On July 8, the military branch issued an alert to commercial vessels strongly recommending that they improve their cybersecurity in the wake of the incident, including segmenting shipboard networks, enforcing per-user passwords and roles, installing basic security protections, and patching regularly.
"It is unknown whether this vessel is representative of the current state of cybersecurity aboard deep-draft vessels," the Coast Guard's alert stated. "However, with engines that are controlled by mouse clicks, and growing reliance on electronic charting and navigation systems, protecting these systems with proper cybersecurity measures is as essential as controlling physical access to the ship or performing routine maintenance on traditional machinery."
The focus on the security and safety of maritime networks is not new. Following the Stuxnet attack in 2009, which decimated the ability of Iran to enrich uranium ore and demonstrated the ability of cyber operations to impact physical infrastructure, government and industry began to look to their own defenses. Among those scrutinized sectors were maritime and shipping.
The European Network and Information Security Agency, now known as the European Union Agency for Cybersecurity, analyzed the state of maritime cybersecurity in 2011, releasing a report late that year. The report found that cybersecurity awareness in the maritime sector was "low to non-existent" and the focus of nearly all security measures were on physical systems.
Six years later, the industry had woken up to the threats but still moved at a slow pace, says Markus Schmitz, managing director of SOFTimpact, a Cyprus-based IT solutions provider to the maritime industry. In 2017, however, the NotPetya ransomware attack hit computers at shipping firm AP Moller-Maersk, requiring the firm to reinstall 4,000 servers, 45,000 workstations, and 2,500 applications in less than two weeks, costing the firm between $250 million and $300 million.
The incident spurred the industry to greater efforts, focusing on cybersecurity issues, including establishing industry groups and vetting initiatives. Yet companies in the sector are still not ready, says Schmitz.
Incidents like NotPetya are "bound to happen and such random incidents will happen to other shipping companies as well as companies of any other industry," Schmitz says. "In this regard, the shipping industry is neither more nor less vulnerable than any other globally operating business."
Yet more than 90% of the world's trade is carried by shipping, according to the United Nations' International Maritime Organization, and that puts the industry in the crosshairs of potential targeted attackers. Because the shipboard systems mix IT and operational technology (OT), companies are vulnerable to losing control of ships due to a cyberattack.
In addition, the business model of global shipping makes the vessels even more vulnerable, SOFTimpact's Schmitz says. Crew tend to be temporary — independent contractors on voyage contracts — an arrangement that makes them hard to train and usually unfamiliar with a specific company's information security policy. In fact, most ships are operated with crew contracted through multiple levels of outsourcing, making assigning responsibility for information systems — and incidents to those systems — nearly impossible. Good luck telling the captain or a port pilot that they cannot use a USB stick, he says.
"The role of the in-house IT must be extended to include the OT systems," Schmitz says. "The in-house IT must be trained on OT systems, must spend time onboard, must be included in purchasing processes, and must take responsibility."

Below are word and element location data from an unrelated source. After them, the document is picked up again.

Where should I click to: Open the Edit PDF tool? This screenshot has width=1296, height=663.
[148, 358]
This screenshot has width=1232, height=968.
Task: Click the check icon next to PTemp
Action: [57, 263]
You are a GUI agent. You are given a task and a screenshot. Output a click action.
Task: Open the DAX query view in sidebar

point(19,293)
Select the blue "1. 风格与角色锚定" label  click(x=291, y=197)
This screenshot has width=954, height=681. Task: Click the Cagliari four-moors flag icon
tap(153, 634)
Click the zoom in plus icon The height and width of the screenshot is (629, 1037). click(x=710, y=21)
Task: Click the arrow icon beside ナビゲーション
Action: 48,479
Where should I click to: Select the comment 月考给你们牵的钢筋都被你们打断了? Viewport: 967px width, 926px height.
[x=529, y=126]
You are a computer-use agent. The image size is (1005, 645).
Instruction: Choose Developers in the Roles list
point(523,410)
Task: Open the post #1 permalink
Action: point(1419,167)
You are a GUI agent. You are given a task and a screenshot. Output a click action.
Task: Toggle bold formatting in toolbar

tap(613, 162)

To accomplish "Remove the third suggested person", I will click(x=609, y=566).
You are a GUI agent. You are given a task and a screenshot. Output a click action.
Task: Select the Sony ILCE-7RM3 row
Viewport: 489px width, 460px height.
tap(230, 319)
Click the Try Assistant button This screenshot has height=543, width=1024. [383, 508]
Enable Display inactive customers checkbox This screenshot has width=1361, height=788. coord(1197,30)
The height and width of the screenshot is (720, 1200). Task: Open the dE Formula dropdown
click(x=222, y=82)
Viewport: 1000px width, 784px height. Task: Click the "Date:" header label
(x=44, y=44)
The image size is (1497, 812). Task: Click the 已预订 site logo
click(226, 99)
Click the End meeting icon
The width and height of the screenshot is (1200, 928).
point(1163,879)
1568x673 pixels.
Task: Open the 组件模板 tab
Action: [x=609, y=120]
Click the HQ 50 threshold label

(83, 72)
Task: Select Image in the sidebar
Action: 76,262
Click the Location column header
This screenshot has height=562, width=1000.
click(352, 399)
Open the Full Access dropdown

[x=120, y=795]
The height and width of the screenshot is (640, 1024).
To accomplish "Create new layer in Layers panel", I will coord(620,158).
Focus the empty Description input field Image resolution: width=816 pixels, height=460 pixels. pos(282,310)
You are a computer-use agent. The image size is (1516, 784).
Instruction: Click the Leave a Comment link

The issues apparently plagued the commercial ship mentioned in the US Coast Guard alert. The ship's crew knew, but did not care, that the entire system was insecure.
"Prior to the incident, the security risk presented by the shipboard network was well known among the crew," the alert stated. "Although most crew members didn't use onboard computers to check personal email, make online purchases or check their bank accounts, the same shipboard network was used for official business — to update electronic charts, manage cargo data and communicate with shore-side facilities, pilots, agents, and the Coast Guard."
The US Coast Guard recommends that owners of vessels and the shipping firms that use the vessels require regular cybersecurity assessments. Other recommendations can be found on the Coast Guard's cybersecurity page.
For the most part, shipboard networks do not pose a great risk until they are specifically targeted by attackers who aim to compromise the operational networks. While those attacks are not common, they will come, says SOFTimpact's Schmitz.
"There is no reason to panic, but there is a problem and in many shipping companies, it has not been dealt with in an adequate (or organized) manner," he says.